Mikrokredite

_dorfalltagDie Vergabe von Kleinstdarlehen sichert Frauen und deren Kindern den Aufbau einer kleinen Existenz und hilft ihren Lebensalltag (ob mit oder ohne HIV-Infektion) wirtschaftlich eigenständig zu gestalten.

Das Ergebnis ist frappierend: Bei 27 Frauen, die an dem Programm teilnahmen und einen Mikrokredit von 20.000 CFA (ca. 30 Euro) bekommen haben, sind nur einige wenige aus dem Projekt ausgeschieden. Die Mehrheit der Frauen bauten sich mit diesem Mikrokredit ihren eigenen Handel auf (Zucht bzw. Ankauf / Verkauf von Geflügel, Fisch, Seife, Eier, Gebäck, Maniok, Chili, Tomaten).  Andere betreiben kleine landwirtschaftliche Projekte oder haben sich ein Handwerk wie z.B. einen Friseur-Salon aufgebaut. 38 % der am Kredit teilnehmenden Frauen sind zwischen 20 und 30 Jahren alt. 48 % gehören der Altergruppe zwischen 30 und 40 Jahren an. Jünger als 20 Jahre und älter als 40 Jahre sind jeweils nur etwa 8-9 %.

Mikrokredite helfen den Frauen ihr Leben eigenständig zu führen und langfristig ein ausreichendes Einkommen für die Familien zu erwirtschaften. Diese Kleindarlehen an Menschen, die normale Geldinstitute als nicht kreditwürdig einstufen, tragen so zur Verbesserung des regionalen Wirtschaftskreislaufes bei.

Das für dieses Projekt zirkulierende Finanzvolumen beträgt derzeit 5.500 Euro.

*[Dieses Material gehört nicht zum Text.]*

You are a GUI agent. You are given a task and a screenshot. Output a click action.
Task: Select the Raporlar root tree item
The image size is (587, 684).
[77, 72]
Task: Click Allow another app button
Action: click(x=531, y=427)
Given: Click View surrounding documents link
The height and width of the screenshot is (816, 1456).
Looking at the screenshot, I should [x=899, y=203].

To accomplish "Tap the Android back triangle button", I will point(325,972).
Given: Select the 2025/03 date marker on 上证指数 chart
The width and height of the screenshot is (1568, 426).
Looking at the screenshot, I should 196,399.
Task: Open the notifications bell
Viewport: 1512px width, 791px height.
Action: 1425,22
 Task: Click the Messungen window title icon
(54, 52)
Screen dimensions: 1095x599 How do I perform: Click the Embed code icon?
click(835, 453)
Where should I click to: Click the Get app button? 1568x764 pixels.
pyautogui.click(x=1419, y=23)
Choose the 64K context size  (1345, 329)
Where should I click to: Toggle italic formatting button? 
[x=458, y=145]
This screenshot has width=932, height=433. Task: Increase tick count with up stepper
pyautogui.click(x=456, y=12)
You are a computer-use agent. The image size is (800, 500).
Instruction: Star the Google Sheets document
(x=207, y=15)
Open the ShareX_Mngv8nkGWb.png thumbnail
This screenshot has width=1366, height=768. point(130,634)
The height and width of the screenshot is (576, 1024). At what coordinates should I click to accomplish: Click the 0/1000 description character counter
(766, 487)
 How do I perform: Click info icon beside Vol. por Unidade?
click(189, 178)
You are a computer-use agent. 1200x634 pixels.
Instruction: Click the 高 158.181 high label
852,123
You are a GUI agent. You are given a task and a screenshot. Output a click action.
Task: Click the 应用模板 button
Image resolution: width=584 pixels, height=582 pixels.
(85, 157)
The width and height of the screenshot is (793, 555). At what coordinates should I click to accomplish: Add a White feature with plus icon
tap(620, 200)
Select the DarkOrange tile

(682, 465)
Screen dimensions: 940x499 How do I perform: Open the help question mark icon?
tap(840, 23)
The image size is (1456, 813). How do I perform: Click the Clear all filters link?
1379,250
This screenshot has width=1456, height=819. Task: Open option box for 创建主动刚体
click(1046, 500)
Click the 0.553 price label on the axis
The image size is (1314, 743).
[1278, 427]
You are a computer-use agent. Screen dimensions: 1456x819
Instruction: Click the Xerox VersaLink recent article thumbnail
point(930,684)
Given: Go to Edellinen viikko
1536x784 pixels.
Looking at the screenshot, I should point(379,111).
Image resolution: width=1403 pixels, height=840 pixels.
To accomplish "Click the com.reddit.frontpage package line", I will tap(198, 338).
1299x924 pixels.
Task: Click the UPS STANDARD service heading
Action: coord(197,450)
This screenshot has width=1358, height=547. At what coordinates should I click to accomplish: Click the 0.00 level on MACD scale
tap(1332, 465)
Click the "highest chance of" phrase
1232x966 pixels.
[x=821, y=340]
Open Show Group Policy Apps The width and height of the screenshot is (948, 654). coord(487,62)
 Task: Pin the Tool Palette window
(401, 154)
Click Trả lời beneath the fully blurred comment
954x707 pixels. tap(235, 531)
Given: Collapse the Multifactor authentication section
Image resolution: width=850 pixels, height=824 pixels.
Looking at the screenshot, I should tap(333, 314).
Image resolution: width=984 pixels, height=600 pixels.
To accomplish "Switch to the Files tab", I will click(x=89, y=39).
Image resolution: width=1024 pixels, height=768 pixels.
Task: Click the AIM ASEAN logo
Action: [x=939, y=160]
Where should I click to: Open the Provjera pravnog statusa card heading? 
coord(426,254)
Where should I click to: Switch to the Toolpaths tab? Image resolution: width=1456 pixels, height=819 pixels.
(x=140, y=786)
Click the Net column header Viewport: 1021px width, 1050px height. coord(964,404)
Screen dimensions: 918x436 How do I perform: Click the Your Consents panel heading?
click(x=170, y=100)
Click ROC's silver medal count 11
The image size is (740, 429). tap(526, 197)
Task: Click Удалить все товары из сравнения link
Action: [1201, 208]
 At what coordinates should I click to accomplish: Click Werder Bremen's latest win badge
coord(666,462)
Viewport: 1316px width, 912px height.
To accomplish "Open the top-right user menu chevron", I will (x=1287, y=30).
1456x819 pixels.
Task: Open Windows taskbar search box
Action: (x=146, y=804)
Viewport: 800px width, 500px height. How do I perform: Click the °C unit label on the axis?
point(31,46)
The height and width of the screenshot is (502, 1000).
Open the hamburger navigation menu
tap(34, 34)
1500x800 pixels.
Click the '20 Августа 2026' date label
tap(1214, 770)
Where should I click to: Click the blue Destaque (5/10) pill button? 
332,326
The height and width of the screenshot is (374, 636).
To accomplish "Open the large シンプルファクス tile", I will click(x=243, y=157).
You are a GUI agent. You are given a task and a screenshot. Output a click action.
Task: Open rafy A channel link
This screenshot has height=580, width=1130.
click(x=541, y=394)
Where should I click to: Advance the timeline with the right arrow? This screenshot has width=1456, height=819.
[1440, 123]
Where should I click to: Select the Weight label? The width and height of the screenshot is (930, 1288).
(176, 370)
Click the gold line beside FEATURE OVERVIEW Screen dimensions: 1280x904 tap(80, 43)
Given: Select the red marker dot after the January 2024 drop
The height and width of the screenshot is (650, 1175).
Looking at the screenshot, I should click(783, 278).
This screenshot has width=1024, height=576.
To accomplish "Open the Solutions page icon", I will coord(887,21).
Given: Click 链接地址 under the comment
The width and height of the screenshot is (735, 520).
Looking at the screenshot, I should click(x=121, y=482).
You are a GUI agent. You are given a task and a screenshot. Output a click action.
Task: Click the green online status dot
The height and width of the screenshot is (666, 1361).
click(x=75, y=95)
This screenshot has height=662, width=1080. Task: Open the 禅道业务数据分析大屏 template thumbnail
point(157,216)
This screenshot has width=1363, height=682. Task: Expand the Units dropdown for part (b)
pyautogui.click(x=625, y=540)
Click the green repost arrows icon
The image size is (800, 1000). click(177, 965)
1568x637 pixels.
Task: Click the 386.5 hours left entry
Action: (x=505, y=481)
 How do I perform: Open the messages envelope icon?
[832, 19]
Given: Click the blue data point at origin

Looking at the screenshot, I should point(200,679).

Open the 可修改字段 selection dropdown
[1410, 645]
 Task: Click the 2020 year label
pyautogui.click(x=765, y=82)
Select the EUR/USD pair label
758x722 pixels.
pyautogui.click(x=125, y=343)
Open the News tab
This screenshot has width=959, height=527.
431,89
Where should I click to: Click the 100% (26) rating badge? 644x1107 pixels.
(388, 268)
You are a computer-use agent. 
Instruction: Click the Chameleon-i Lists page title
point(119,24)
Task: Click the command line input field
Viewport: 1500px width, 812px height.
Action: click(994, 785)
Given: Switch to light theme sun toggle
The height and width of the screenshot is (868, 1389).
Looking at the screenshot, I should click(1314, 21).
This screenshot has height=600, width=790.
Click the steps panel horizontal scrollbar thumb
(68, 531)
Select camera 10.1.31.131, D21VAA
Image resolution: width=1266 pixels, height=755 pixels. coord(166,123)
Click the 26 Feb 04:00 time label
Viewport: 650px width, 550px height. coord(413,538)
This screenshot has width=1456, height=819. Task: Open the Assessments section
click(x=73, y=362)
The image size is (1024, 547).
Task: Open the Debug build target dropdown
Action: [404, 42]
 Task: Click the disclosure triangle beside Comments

Damit lässt sich diesen Frauen mit einer durchschnittlichen „Kredit-Investition“ von 28 Euro – zunächst einmalig- eine hervorragende Hilfestellung geben.

Gut 200 Frauen nehmen am Mikrokredit-Projekt teil. Aktion pro Humanität hat mit diesem Projekt nur gute Erfahrungen gewonnen. Gerade die gute Überschaubarkeit und Praktikabilität dieser Förderung findet bei Spendern große Akzeptanz, so dass das Projekt finanziell ausgeweitet werden konnte.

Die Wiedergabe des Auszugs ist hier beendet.